O presidente do Senado, Davi Alcolumbre (União Brasil-AP), afirmou que a PEC que prevê o fim da escala 6×1 será analidada em plenário ainda em 2026, mas somente depois das eleições. A proposta foi aprovada pela CCJ (Comissão de Cosntituição e Justiça) nesta semana e é uma das prioridades do governo Lula.
A votação da proposta estava sendo articulada para ocorrer antes do primeiro turno das eleições, marcado para 4 de outubro. No entanto, Alcolumbre confirmou que a análise ficará para depois do pleito.
Quando será votado o fim da escala 6×1?
Segundo Alcolumbre, a PEC será levada ao plenário do Senado após as eleições, ainda em 2026. A declaração ocorreu durante um discurso do senador Paulo Paim (PT-RS), que está se despedindo do Congresso Nacional após 39 anos de atuação.
Ao cumprimentar Paim, Alcolumbre afirmou que o parlamentar ainda estará no Senado para votar a proposta que trata do fim da escala 6×1.
A declaração ocorreu um dia depois de a PEC avançar na CCJ, aumentando a expectativa de que a matéria fosse analisada rapidamente pelo plenário.
Governo queria votação antes das eleições
O fim da escala 6×1 era tratado como uma das prioridades do governo do presidente Luiz Inácio Lula da Silva (PT) no Congresso Nacional e também integra a agenda de campanha pela reeleição.
A expectativa do Executivo era que a proposta fosse aprovada antes do primeiro turno das eleições. Apesar disso, Alcolumbre não incluiu a PEC na pauta do Senado antes do pleito.
━━━━━━━━━━━━━━━━━━━━
- Tarefas e exercícios
(a) Responda às perguntas abaixo com base na notícia sobre o fim da escala 6×1.
(i) Para que data está marcado o primeiro turno das eleições?
(ii) Por quantos anos Paulo Paim atuou no Congresso Nacional?
(iii) Quem ocupa a presidência do Senado?
(b) Transcreva da notícia sobre o fim da escala 6×1 todo o trecho que vai de "A expectativa do" até "antes do pleito.".
(c) Escreva o que vem a seguir na notícia sobre o fim da escala 6×1, dando sequência ao último parágrafo apresentado.
━━━━━━━━━━━━━━━━━━━━
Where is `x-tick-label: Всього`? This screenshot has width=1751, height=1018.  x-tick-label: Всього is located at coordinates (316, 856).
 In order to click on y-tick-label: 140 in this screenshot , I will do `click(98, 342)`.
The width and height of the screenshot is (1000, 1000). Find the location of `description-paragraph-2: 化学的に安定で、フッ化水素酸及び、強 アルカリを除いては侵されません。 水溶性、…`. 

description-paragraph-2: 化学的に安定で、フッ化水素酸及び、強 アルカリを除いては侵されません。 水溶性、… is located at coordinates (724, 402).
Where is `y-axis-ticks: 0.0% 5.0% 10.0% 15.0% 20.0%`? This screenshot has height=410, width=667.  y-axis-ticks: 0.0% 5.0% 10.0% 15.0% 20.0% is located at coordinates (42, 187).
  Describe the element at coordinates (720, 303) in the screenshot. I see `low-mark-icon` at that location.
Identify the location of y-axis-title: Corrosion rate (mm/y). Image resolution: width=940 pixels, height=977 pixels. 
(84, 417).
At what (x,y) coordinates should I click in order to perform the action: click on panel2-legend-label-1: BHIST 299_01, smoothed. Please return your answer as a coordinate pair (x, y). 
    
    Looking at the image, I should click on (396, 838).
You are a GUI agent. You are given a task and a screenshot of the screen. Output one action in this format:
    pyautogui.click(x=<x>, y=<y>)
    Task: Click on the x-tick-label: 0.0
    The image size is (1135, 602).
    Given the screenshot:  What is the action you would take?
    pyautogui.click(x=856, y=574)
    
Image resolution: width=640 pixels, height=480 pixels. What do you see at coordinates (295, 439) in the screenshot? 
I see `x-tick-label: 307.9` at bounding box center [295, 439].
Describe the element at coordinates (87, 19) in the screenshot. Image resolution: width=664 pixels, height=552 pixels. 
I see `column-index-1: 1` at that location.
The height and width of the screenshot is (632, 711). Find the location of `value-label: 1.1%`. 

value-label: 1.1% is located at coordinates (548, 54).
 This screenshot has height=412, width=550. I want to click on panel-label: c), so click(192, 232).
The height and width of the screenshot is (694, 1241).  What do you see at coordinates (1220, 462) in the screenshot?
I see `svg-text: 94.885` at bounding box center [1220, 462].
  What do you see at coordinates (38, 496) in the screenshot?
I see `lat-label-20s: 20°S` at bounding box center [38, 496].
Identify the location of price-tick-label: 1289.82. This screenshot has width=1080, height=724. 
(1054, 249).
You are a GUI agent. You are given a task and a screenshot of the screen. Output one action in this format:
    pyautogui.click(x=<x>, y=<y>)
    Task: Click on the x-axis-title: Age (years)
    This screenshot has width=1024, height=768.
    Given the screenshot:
━━━━━━━━━━━━━━━━━━━━
- Respostas
(a)
(i) 4 de outubro.
(ii) 39 anos.
(iii) Davi Alcolumbre (União Brasil-AP).

(b)
A expectativa do Executivo era que a proposta fosse aprovada antes do primeiro turno das eleições. Apesar disso, Alcolumbre não incluiu a PEC na pauta do Senado antes do pleito.

(c)
Nesta semana, o Congresso concentrou a votação de outras propostas consideradas prioritárias pelo governo. Entre elas, estão medidas relacionadas à chamada “taxa das blusinhas” e ao projeto sobre minerais críticos.
PEC já passou pela Câmara
A proposta que trata do fim da escala 6×1 também já avançou na Câmara dos Deputados. Segundo as informações divulgadas, o texto passou pela Casa em maio.
No Senado, a matéria avançou na CCJ nesta semana e agora depende da votação em plenário para continuar sua tramitação.
Paulo Paim também é autor de proposta sobre a jornada
O senador Paulo Paim é autor de outra proposta relacionada ao tema. O texto foi apresentado em 2015 e recebeu aprovação da CCJ em dezembro do ano passado.
A proposta avançou após ser reunida a sugestões apresentadas pelos deputados Erika Hilton (PSOL-SP) e Reginaldo Lopes (PT-MG).
Durante o discurso de despedida de Paim, a líder do governo no Senado, Teresa Leitão (PT-PE), afirmou acreditar que Alcolumbre colocará a matéria em votação e relacionou a trajetória do senador à discussão sobre a jornada de trabalho.